Inside This Unit: The Full Breakdown
Development and Learning covers two intertwined themes: how organisms acquire behavior through classical conditioning, operant conditioning, and observational learning, and how humans change physically, cognitively, and socially across the lifespan. Developmental research designs (cross-sectional, longitudinal) are woven in.
Why it matters
Learning theories and developmental stages are exam mainstays and ideal AAQ material, because they map cleanly onto everyday scenarios — a phobia, a token economy, a toddler’s "object permanence," an adolescent’s identity search.
Key concepts
- Classical conditioning pairs a neutral stimulus with one that already triggers a response, so the neutral stimulus comes to elicit it (Pavlov: NS+UCS → CS, eliciting a CR).
- Operant conditioning changes behavior through consequences: reinforcement (positive or negative) increases behavior; punishment decreases it; schedules of reinforcement shape persistence.
- Observational (social) learning lets us acquire behavior by watching models (Bandura’s Bobo doll) without direct reinforcement.
- Piaget’s cognitive stages (sensorimotor, preoperational, concrete operational, formal operational) describe how thinking matures, including object permanence and conservation.
- Attachment (Harlow, Ainsworth) and Erikson’s psychosocial stages frame social-emotional development from infancy through old age.
- Developmental research compares ages cross-sectionally (different people at one time) or longitudinally (the same people over time), each with trade-offs.
Classical Conditioning
In Pavlov’s paradigm, an unconditioned stimulus (UCS: food) naturally produces an unconditioned response (UCR: salivation). Repeatedly pairing a neutral stimulus (a bell) with the UCS makes the bell a conditioned stimulus (CS) that alone elicits a conditioned response (CR). Key processes: acquisition (learning the association), extinction (the CR fades when the CS is presented without the UCS), spontaneous recovery (the CR briefly returns), generalization (similar stimuli trigger the CR), and discrimination (responding only to the specific CS). Classical conditioning explains emotional learning — Watson’s "Little Albert" acquired a fear of a white rat — and is the basis of exposure therapies that extinguish phobias. The distinguishing feature for the exam: the response is automatic/reflexive and is elicited BY a stimulus.
Operant Conditioning and Observational Learning
Operant conditioning (Skinner) shapes voluntary behavior through consequences. Reinforcement increases behavior: positive reinforcement adds a pleasant stimulus; negative reinforcement removes an aversive one (note: negative reinforcement is NOT punishment).
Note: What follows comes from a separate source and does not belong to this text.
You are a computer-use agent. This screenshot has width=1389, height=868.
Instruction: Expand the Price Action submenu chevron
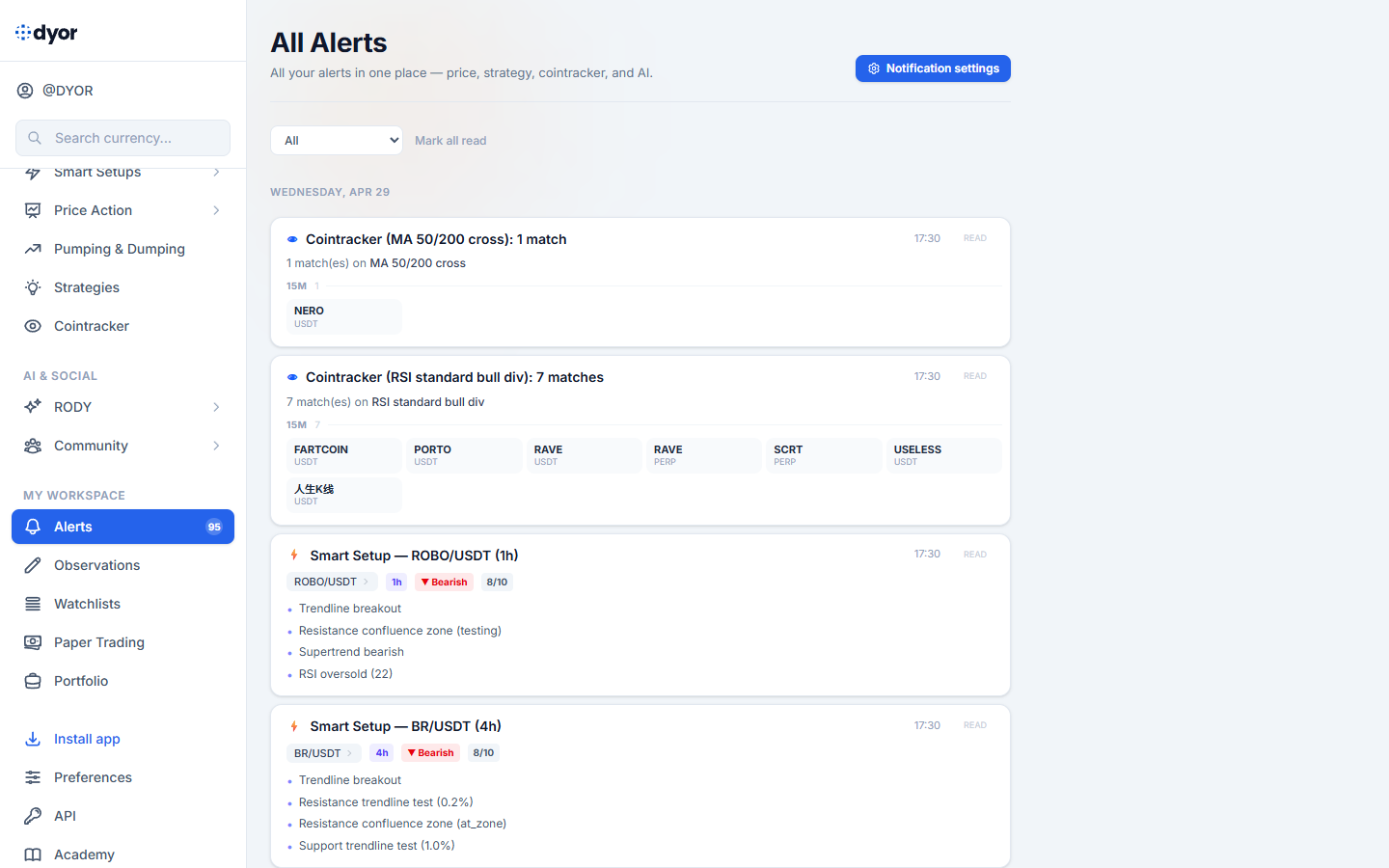click(x=216, y=210)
Punishment decreases behavior: positive punishment adds something aversive; negative punishment removes something desired. Primary reinforcers satisfy biological needs; secondary (conditioned) reinforcers, like money, gain value through association. Schedules of reinforcement determine persistence — variable-ratio schedules (like gambling) produce the highest, most extinction-resistant response rates. Shaping reinforces successive approximations toward a target behavior. Observational learning adds a social route: Bandura’s Bobo doll studies showed children imitate aggressive models, demonstrating that we learn vicariously by watching others be reinforced or punished. The exam test: operant behaviors are emitted and controlled by their consequences, not elicited by a prior stimulus.
Cognitive and Lifespan Development
Piaget proposed that children build schemas and progress through four stages: sensorimotor (0–2; object permanence develops), preoperational (2–7; egocentrism, lack of conservation), concrete operational (7–11; conservation, logical thought about concrete events), and formal operational (12+; abstract and hypothetical reasoning). Vygotsky emphasized that social interaction and the zone of proximal development drive cognitive growth. Physically, development runs from prenatal teratogen risks through puberty to later-life changes. Socially, Erikson’s eight psychosocial stages each pose a crisis (e.g., trust vs. mistrust in infancy, identity vs. role confusion in adolescence, integrity vs. despair in old age). Attachment research — Harlow’s monkeys (contact comfort) and Ainsworth’s Strange Situation (secure vs. insecure attachment) — shows early bonds shape later relationships, while Kohlberg outlined preconventional, conventional, and postconventional moral reasoning.
AP exam tip
To tell classical from operant conditioning, ask whether the behavior is automatic and triggered by a stimulus (classical) or voluntary and controlled by its consequences (operant). And never equate negative reinforcement with punishment — negative reinforcement REMOVES something aversive to INCREASE a behavior. These two distinctions are the most-missed points in the unit.
Connections to other units
- Unit 1 (Biological Bases): Dopamine reward pathways and brain maturation underlie reinforcement and developmental change.
- Unit 2 (Cognition): Schemas and memory processes are the cognitive machinery behind Piaget’s stages and learning.
- Unit 5 (Mental and Physical Health): Classical and operant principles explain how disorders are acquired and how behavioral therapies treat them.